Overall mini-series it''s still Gareth from Rob Wilder from Arthur but Tony can romp up the table if he does the last three races on March 21.
 
Overall winter O-League Gareth edging ahead of Arthur with these two well clear of the pack but Gareth will miss at least one more race which might let Arthur through again, but with the O-League it is getting hard for either of us to score many points now.  The race for third remains too tight to call.
 
In the late winter short series it’s again Gareth from Arthur with Tony Penfold now moving into third place ahead of Malcolm but with four races to go nothing is decided.
 
Of course the back to back races also count towards the handicap pm series which is also very tight at the top with Gareth sandwiched between the RS200s of Peter and Mike Curtis.
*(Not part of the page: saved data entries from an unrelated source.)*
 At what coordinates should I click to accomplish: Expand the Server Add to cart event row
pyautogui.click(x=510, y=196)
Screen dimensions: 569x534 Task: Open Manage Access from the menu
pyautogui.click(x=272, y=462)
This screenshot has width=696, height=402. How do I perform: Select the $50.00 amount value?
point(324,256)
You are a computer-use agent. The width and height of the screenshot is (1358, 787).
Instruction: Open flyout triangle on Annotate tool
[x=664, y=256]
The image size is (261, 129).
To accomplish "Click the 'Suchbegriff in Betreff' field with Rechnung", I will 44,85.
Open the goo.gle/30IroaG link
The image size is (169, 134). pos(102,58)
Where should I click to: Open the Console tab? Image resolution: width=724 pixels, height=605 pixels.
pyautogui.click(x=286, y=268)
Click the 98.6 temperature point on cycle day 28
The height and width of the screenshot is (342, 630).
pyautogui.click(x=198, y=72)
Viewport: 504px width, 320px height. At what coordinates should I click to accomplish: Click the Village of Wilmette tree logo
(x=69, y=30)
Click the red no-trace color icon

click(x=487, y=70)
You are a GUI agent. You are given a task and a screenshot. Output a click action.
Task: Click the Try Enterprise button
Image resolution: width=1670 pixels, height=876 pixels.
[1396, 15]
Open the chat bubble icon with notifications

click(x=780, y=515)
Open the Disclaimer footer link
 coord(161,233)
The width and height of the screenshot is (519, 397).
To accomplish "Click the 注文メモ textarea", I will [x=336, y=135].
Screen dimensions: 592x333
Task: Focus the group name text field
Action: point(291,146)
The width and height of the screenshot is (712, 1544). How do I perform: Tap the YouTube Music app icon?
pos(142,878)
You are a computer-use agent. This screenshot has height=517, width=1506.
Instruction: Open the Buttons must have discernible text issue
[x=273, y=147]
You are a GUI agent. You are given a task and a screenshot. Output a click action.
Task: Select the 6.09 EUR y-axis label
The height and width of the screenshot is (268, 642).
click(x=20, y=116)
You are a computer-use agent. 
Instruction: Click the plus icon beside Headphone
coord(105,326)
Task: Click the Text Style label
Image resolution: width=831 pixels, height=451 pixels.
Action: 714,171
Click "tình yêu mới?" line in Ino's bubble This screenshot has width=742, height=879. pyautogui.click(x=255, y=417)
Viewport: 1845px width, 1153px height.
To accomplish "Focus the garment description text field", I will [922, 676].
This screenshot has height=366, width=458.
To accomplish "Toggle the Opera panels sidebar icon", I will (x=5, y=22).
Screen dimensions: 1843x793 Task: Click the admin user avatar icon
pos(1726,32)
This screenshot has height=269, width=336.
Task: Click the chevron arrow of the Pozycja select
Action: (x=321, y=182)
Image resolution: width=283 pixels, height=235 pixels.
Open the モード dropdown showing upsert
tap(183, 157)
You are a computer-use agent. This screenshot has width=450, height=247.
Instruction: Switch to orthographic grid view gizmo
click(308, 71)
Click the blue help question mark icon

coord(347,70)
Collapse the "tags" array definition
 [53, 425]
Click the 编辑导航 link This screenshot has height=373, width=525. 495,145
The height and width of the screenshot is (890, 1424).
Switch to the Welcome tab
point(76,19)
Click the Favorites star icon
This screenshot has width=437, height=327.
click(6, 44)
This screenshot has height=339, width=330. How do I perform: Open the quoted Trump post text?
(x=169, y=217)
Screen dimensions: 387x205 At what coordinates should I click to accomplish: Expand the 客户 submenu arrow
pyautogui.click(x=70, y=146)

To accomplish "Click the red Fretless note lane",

We have had a lot of incredibly close results this series – in the first B2B on Sunday Tony was third on handicap one second ahead of the Paul Browning (RS400) who was one second ahead of Julie and Tom in their RS200 and just behind them Arthur and Kevin Pearson (Laser) tied for 6th. Seconds matter – 5 places separated by 11 seconds corrected time – if you could save one second on each tack that’s more than enough. We had 5 marks, and two laps so again one second gained on each mark is about all it takes. It isn’t only about going fast it’s also about not losing time in every tack, gybe and mark rounding. It’s a bit like imagining a relay race – every changeover is critical – think of each mark like the changeover in a relay. Sure you need your runners to go fast on each leg but often the team who makes the best changes wins.
 
We also saw Graham Hughes putting his boat back on the water and giving it a good tryout between the races. Hopefully he’ll be back racing us soon.